Here’s some of the back story. In the late 1980s and early 1990’s, we did a lot of surveys on the subject of Scientology, in preparation for the launch of a major campaign. Our surveys showed that Scientology was vastly unpopular. In order to handle this negative public image, I started digging in with more surveys. I found that people considered Scientology to be a cult. And so I had further surveys done to find out what people thought a cult was. The top “cult” item was that one could not disagree with the cult leader or the cult doctrine.
In this, public perception of what constitutes a cult was pretty accurate. In a cult, one may never, never, never challenge the cult doctrines or the cult leader (guru, prophet, founder). Here’s Steve Hassan again, from Combatting Cult Mind Control:
“Thought-stopping is the most direct way to short circuit a person’s ability to test reality. Indeed, if someone is able to think only positive thoughts about his involvement with the group, he is most certainly stuck. Since the doctrine is perfect and the leader is perfect, any problem that crops up is assumed to be the fault of the individual member. He learns always to blame himself and work harder.”
So, we knew that public thought Scientology was a cult, and we knew what they thought a cult was, so how do we handle? About this time, I came across a memo Hubbard had written in the 1950s about using the slogan “Think for Yourself” to promote Dianetics. Perfect, I thought. It’s directly counter to the number one cult button. So it should be effective in changing public perception.
I should have taken it one step further. I should have asked, is it true? Can one actually think for oneself in Scientology?
A Scientologist would argue – and I would have argued, as a Scientologist – that yes, of course, Scientologists do think for themselves. And one might pull out some LRH quotes to prove it. Quotes like these:
From “How to Study Scientology” (Ability Magazine, Feb 1959)
“You are asked to examine the subject of Scientology on a critical basis—a very critical basis.“
“So then we ask you to look at Scientology, study it, question it, and use it as we present it and you will have discovered something for yourself. And in so doing you might well discover a lot more.”
“When you have applied it as it should be, and applied as it is taught at the school, and still find it unworkable, it is your privilege to question it and, if you like, reject it.“
Or this one, from the 1960 lecture, Differences Between Scientology & Other Philosophies:
“If it is true for you, it’s true. And if it’s not true for you, it still isn’t true. Not even if Ron told you is it true. It’s just not true, that’s all.”

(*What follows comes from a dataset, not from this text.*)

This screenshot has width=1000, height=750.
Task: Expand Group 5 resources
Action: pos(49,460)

But a former Scientologist might argue that it is not actually true that one can disagree with Hubbard or disagree with Scientology doctrines. In fact, there are many, many procedures and remedies to handle people who disagree with the tech: word clearing, Study Tech, cramming, Ethics, Keeping Scientology Working, Keeping Admin Working, and so forth. Just think of voicing a disagreement with LRH inside a Scientology Org and imagine what happens.

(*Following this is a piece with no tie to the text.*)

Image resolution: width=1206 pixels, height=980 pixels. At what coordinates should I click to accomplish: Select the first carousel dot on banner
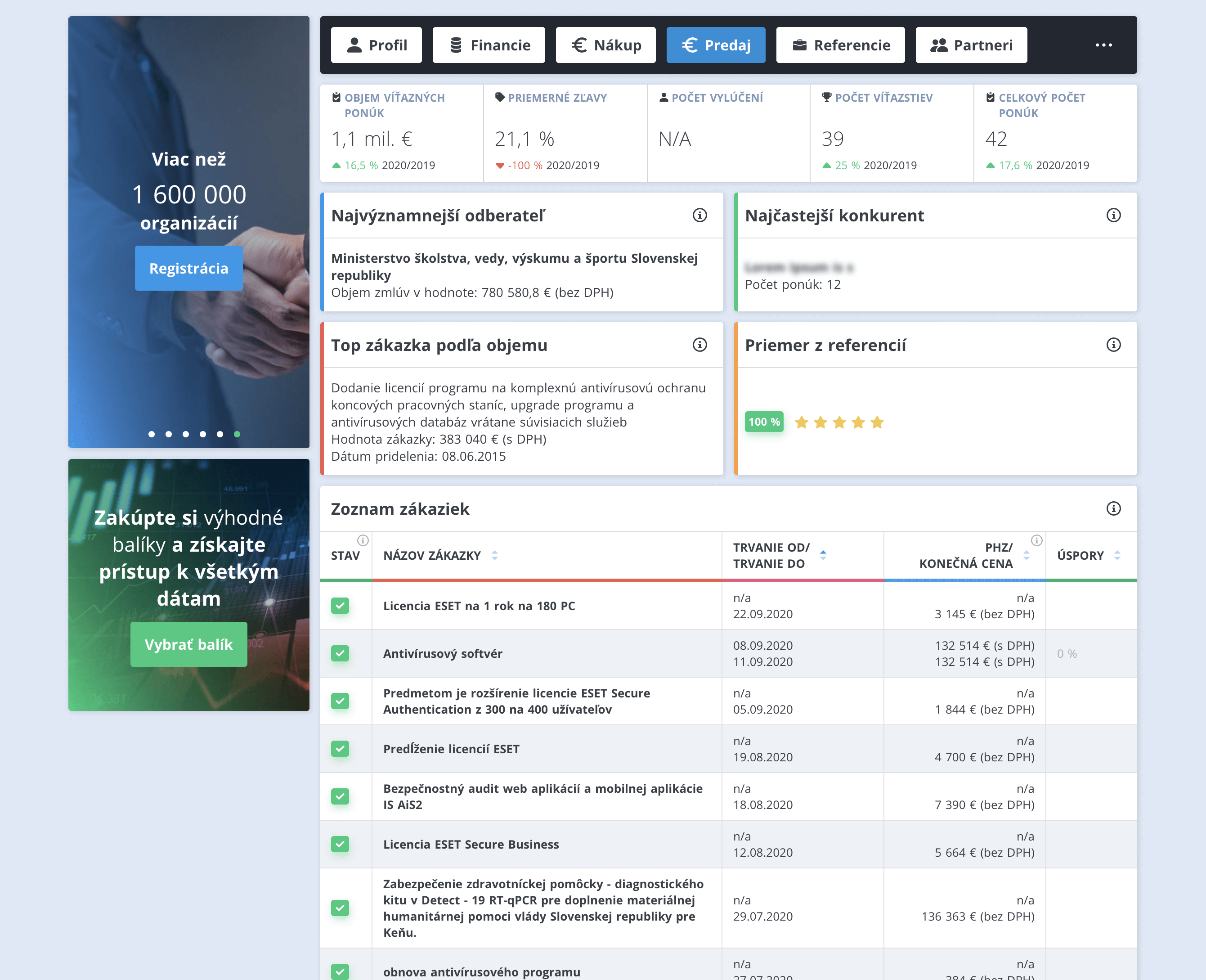[x=151, y=434]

So we could argue this back and forth. “Yes, Scientologists think for themselves.” “No, they don’t.” We could have one of those black-and-white arguments I talked about in the last post.
But there is a way to test this out.
Let’s envision a Scientologist going through the process described in the Hubbard quote, above. He picks up each bit of technology, looks at it, compares it to his own experience, tries using it and either accepts it (decides it’s true for him) or rejects it (decides it isn’t true for him). And let’s say he has three bins: Uninspected Data, Accepted Data, and Rejected Data. (He could have an “Undecided” bin, but for simplicity, let’s just say he throws any undecided bits back into Bin #1.) So it would look like this:
Inspect the contents of his Bin #3.
Just ask a Scientologist this one question: “Is there anything L. Ron Hubbard has said that you disagree with?” Watch his or her reaction. I’ve actually done this. Some people just respond with confusion, they hem and haw and stall. Some are just outraged at the idea of disagreeing with Hubbard. And some will actually tell you the things they personally disagree with or found not to be true.
And some will say, “I inspected everything and I agree with everything Hubbard says.”
No, the bottom line is this: If your Bin 3 is empty, then you are not thinking for yourself.